- [WHAT YOU WILL DO]:
Turn every line of the records below into a numbered list, skipping any blank lines. Leave the pictures out.

[Records from a data collection]
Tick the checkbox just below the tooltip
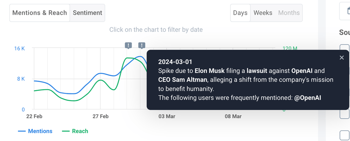tap(345, 114)
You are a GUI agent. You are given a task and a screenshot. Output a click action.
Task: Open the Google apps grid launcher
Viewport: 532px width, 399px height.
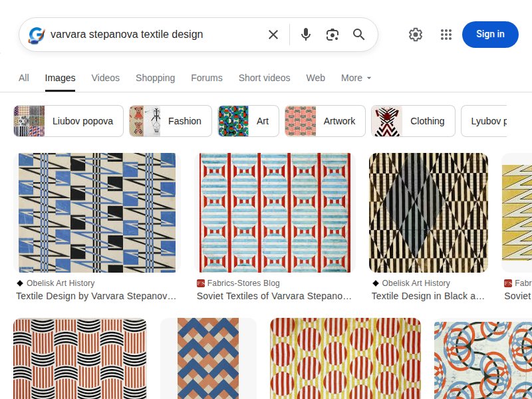coord(446,34)
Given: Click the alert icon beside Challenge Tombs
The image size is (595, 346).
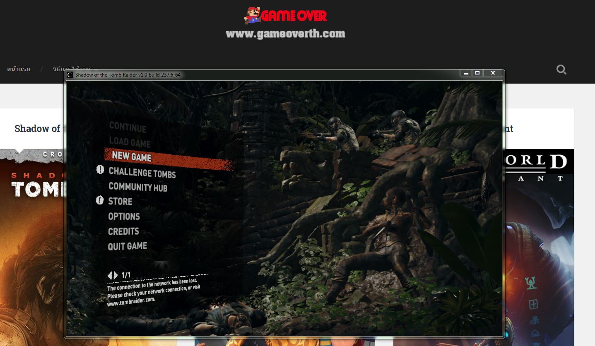Looking at the screenshot, I should 100,169.
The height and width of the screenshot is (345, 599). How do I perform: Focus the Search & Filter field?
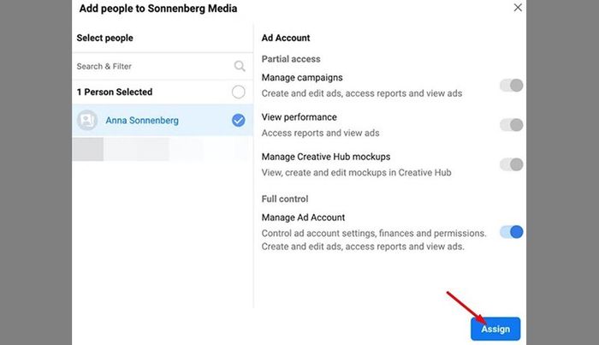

- [PROBLEM SOLUTION]:
1. Tick the checkbox just below the tooltip
2. tap(345, 114)
3. You are a GUI agent. You are given a task and a screenshot. Output a click action.
4. Task: Open the Google apps grid launcher
5. Viewport: 532px width, 399px height.
6. coord(446,34)
7. Given: Click the alert icon beside Challenge Tombs
8. The image size is (595, 346).
9. Looking at the screenshot, I should 100,169.
10. The height and width of the screenshot is (345, 599). How do I perform: Focus the Search & Filter field?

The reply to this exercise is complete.